Bisnis.com, JAKARTA - Pemerintah dinilai perlu mempertimbangkan kondisi para petani tembakau yang tertekan selama masa pandemi Covid-19 dalam menentukan kebijakan tarif cukai hasil tembakau pada 2022.
Pimpinan petani tembakau Pamekasan Samukrah melalui Asosiasi Petani Tembakau Indonesia (APTI) menyampaikan, apalagi di masa pemulihan ekonomi, para petani tembakau belum menerima perhatian berupa bantuan dari pemerintah dalam menghadapi situasi krisis.
“Tidak seperti sektor lain yang mendapatkan bantuan atau insentif, DBH CHT [dana bagi hasil cukai hasil tembakau] yang seharusnya diterima petani hingga saat ini belum terealisasikan, sulit sekali,” katanya dalam siaran pers, Rabu (20/10/2021).
Dia menyampaikan, para petani Kabupaten Pamekasan, Madura, Jawa Timur telah mengirimkan surat kepada Presiden Joko Widodo untuk menolak rencana kenaikan tarif cukai hasil tembakau (CHT) pada 2022.
Sebanyak 5.000 petani turut melampirkan kartu tanda penduduk (KTP) sebagai bentuk suara aspirasi memohon perlindungan terhadap petani tembakau dari dampak negatif kenaikan cukai rokok 2022.
“Kami berkirim surat ke Presiden Joko Widodo agar kebijakan kenaikan cukai tidak diteruskan,” ujarnya.
Baca Juga
Dia mengatakan, para petani saat ini juga tengah menghadapi kondisi iklim yang kurang baik. Jika tarif cukai hasil tembakau dinaikkan, imbuhnya, ini akan semakin memberatkan petani tembakau.
Dia menjelaskan, komoditas tembakau tidak bisa terserap ke sektor lain. Artinya jika pemerintah menaikkan tarif CHT pada 2022, maka petani tembakau yang berada di hulu industri akan terancam.

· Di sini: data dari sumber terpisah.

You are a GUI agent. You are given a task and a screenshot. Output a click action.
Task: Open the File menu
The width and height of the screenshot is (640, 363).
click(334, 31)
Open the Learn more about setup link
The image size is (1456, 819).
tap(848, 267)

Bisnis mencatat, Badan Keuangan Fiskal Kementerian keuangan tengah menyusun baseline dan asumsi untuk menghitung tarif kenaikan cukai hasil tembakau yang tepat.
Tarif CHT yang diusulkan untuk 2022 adalah sebesar 10 persen, lebih rendah dibandingkan dengan kenaikan pada 2021 sebesar 12,5 persen.